Dalam Ilmu Komunikasi terdapat dua teori yang berkaitan dengan permainan komunikasi, selain “The game theory of communication” juga “the play theory of communication, dengan komunikasi sangat berbeda baik bunyinya, maupun penerapannya, namun, ke duanya bisa digabung untuk dapat diterapkan.
Apa yang dilakukan salah satu elit politik sebagai tersangka dalam sidang tipikor terkait dengan kasus E-KTP yang terkesan berpura-pura sakit, meski sejumlah dokter independen yang dihadirkan hakim menyatakan sehat.
Ulah elit politik itu dengan tujuan mengulur waktu untuk menghindarkan pengguguran tuntutannya melalui Pra Peradilan, meski akhirnya gagal, itu yang dinamakan The game theory of communication. Dalam pengertian ini, si pemain memiliki tujuan tertentu sesuai dengan yang diinginkan.
Meski dari sisi ketentuan peradilan apa yang dilakukannya itu mungkin akan sangat merugikannya, namun dari sisi tampilan dalam sidang yang ditayangkan melalui berbagai media memungkinkan dapat mengundang iba atau simpatisan para pemirsa atau pembaca, meski ada sebagian di antaranya justru terpancing emosionalnya akibat merasa jengkel.
Permainan komunikasi pada jenis ini, sangat dekat dengan teori dramatisme, di mana pelaku berupaya memainkan metafora theatrical (acting) untuk meyakinkan masyarakat pemirsa dan pembaca media, sehingga diharapkan akan memunculkan berbagai perasaan, namun yang dituju tentunya adalah perasaan simpati atau iba dari mereka. Teori dramatisme versi Burke dan Goffman ini, pada umumnya digunakan para elit saat berkampanye dalam mencari simpati masyarakat, baik dalam pemilihan legislatif atau pun ekskutif.
Disisi lainnya, the play theory of communication mengandung pengertian serta tujuan menyajikan pesan-pesan komunikasi melalui media apa pun yang mampu menghibur audience (tidak harus menyajikan hiburan, misalnya musik dan lainnya), sehingga pesan komunikasi tersebut akhirnya akan diminati oleh kalangan audience.

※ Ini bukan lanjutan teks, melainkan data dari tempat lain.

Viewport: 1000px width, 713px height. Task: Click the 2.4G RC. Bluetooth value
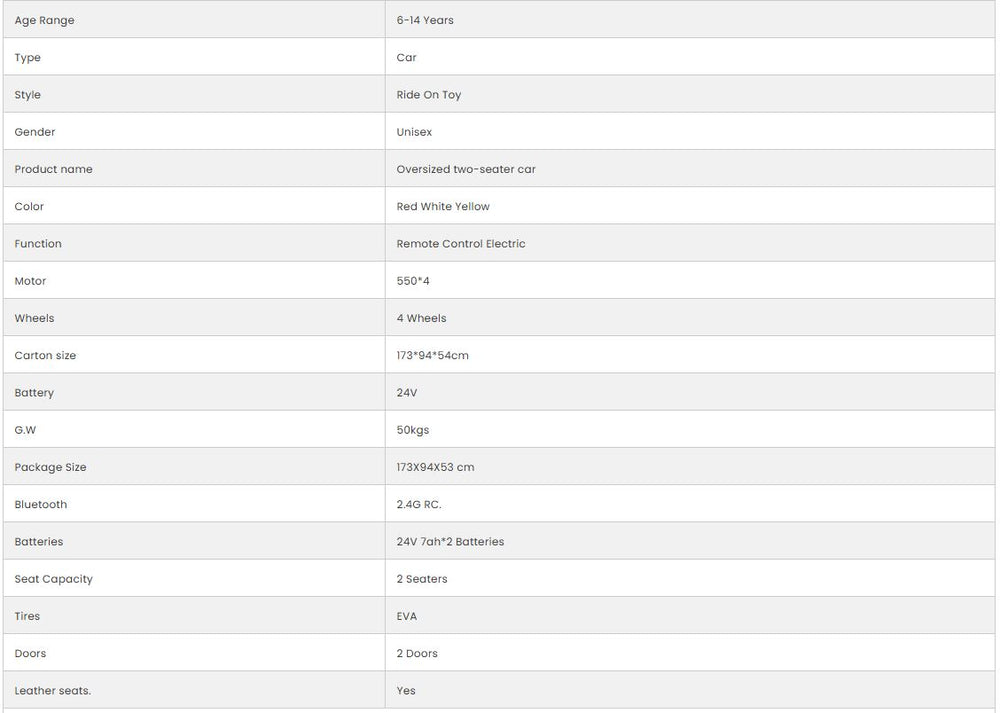click(419, 505)
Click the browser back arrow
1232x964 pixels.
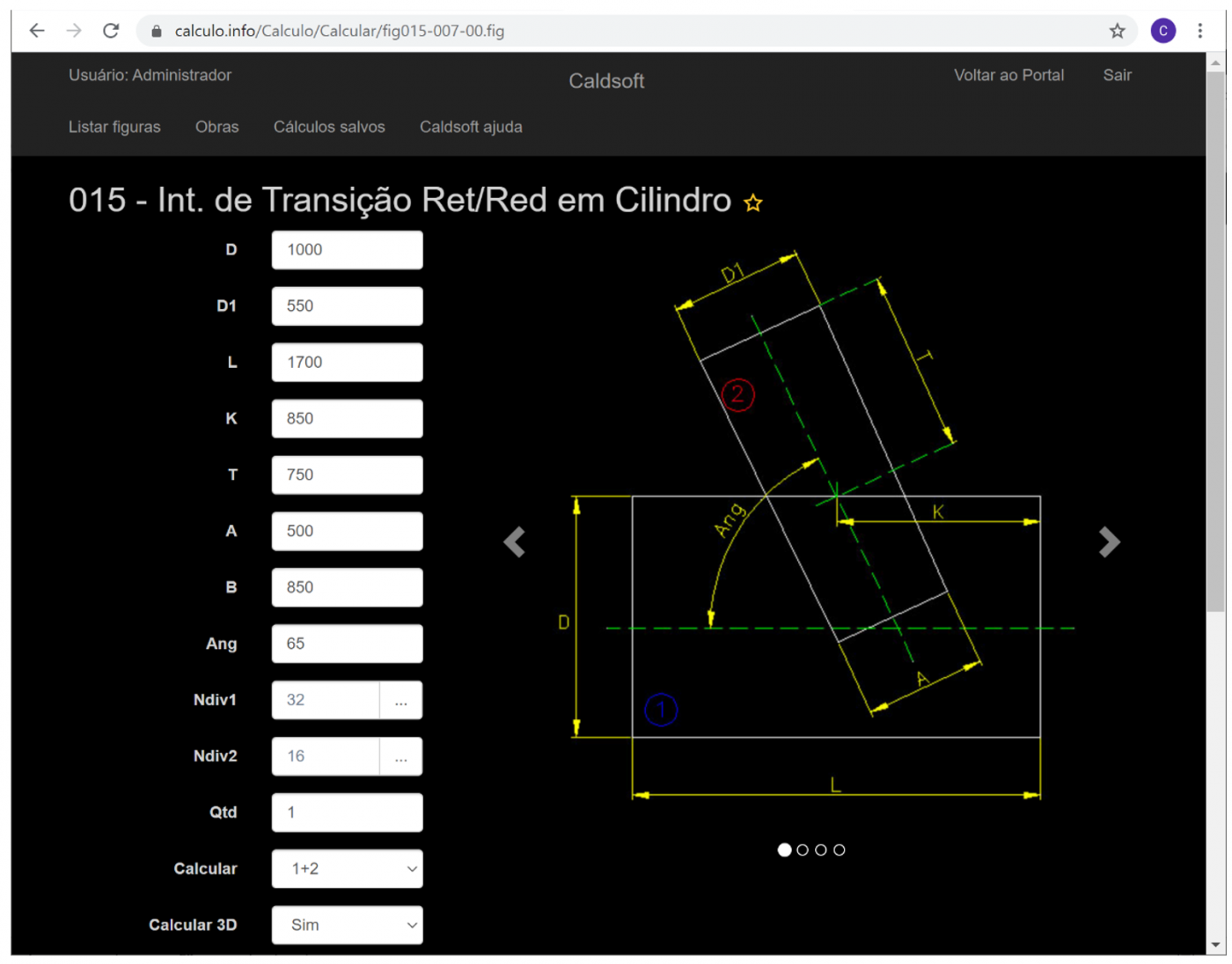click(x=37, y=31)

Bila kita cermati, apa yang dilakukan dalam peristiwa dalam sidang Tipikor kasus E-KTP tersebut, boleh jadi bisa dibilang pantas bila ada penggabungan antara the game theory of communication dengan the play theory of communication, karena peristiwa sidang tersebut terpublikasi baik langsung atau pun tunda melalui berbagai media massa.
Pertanyaannya, akankah ke depan masih ada elit politik yang karena tahu atau pun tidak, sadar atau pun tidak memanfaatkan kedua teori atau salah satu teori tersebut dengan tujuan tertentu yang terselubung ada keinginan yang diharapkan?. Tidakkah sebenarnya masih banyak cara lain yang lebih elegan, karena dalam mengumbar janjinya, para elit politik secara terang dan terbuka mengatakan ingin menyejahterakan rakyat ?.
Kejujuran
Bila para elit belajar dan faham akan prinsip komunikasi, maka sebenarnya kejujuran (honesty), harus menjadi hal utama yang mereka perhatikan. Dalam bahasa komunikasi, kejujuran dan etika komunikasi tidak boleh dikalahkan oleh prinsip lainnya, yaitu “menarik perhatian”, yang biasanya lebih ditonjolkan, utamanya dalam melontarkan pernyataan melalui berbagai media massa.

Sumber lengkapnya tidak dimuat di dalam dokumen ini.